A cidade de Carrara é famosa por seu mármore de altíssima qualidade, que inclusive foi a matéria prima utilizada por Michelangelo para esculpir suas esculturas. Mas o que pouca gente sabe é que esse mesmo mármore é a chave para se fazer outra obra de arte: o Lardo di Colonnata.

Na época do Império Romano todo o mármore utilizado nos monumentos romanos era extraído da região. Porém ao contrário do monumentos, a vida dos mineiros não era nada luxuosa. O trabalho era desumano e coloca a vida em risco todos os dias. O perigo de desabamento era constante e o frio da região não facilitava em nada o trabalho. Mas a soma de fatores de região também era perfeita para que fosse criado esse alimento ainda pouco conhecido aqui no Brasil.

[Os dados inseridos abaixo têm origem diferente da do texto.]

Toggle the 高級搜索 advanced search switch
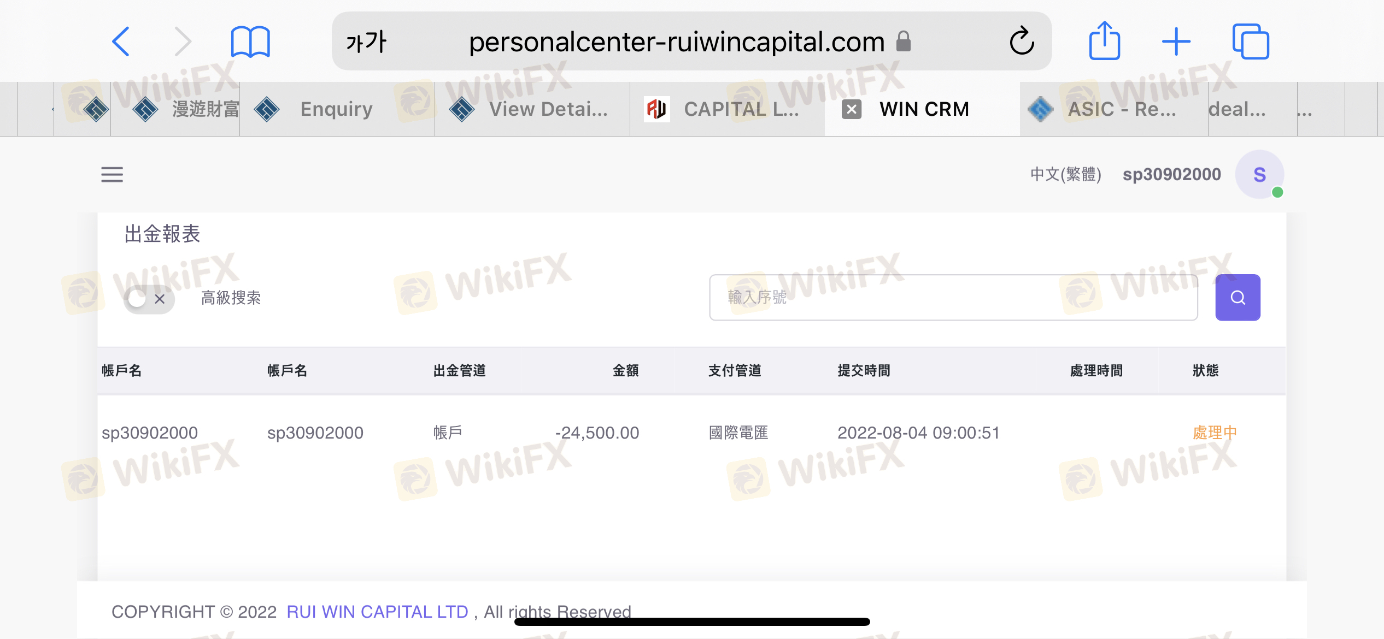Viewport: 1384px width, 639px height. click(148, 299)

A gordura traseira do porco é separada da carne até que fique somente uma placa branca e maciça de gordura. Ela é então coberta com sal, pimenta, alecrim fresco e sálvia e uma mistura inebriante de especiarias aromáticas, como noz-moscada, canela, coentro e cravo. Essas camadas se encaixam perfeitamente em depressões do mármore especialmente esculpidas e deixadas para curar por seis meses. Não há necessidade de conservantes ou refrigeração, pois o próprio frio da região no outono e inverno já é suficiente. A porosidade do mármore e o microclima da região são perfeitos para curar lardo.

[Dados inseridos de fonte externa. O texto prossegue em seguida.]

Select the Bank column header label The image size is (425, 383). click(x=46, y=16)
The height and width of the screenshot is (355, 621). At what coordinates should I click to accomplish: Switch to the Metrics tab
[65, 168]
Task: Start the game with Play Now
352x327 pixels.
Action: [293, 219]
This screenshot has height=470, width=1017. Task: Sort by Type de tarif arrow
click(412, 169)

O resultado desse processo, que se mantém praticamente inalterado por séculos, é um bloco compacto de banha fragrante, sedoso, cremoso e adocicado com uma crosta perfeita de especiarias. Ele é então cortado em fatias finas e servido. Em contato com o calor, fica transparente e a sua textura amanteigada envolve toda a boca e se torna uma experiência única.

Originalmente o Lardo era considerado comida de pobre, já que era uma importante fonte de energia para os mineiros da região. Hoje em dia é um ingrediente valiosíssimo que por ser produzido artesanalmente dificilmente cruza as fronteiras italianas.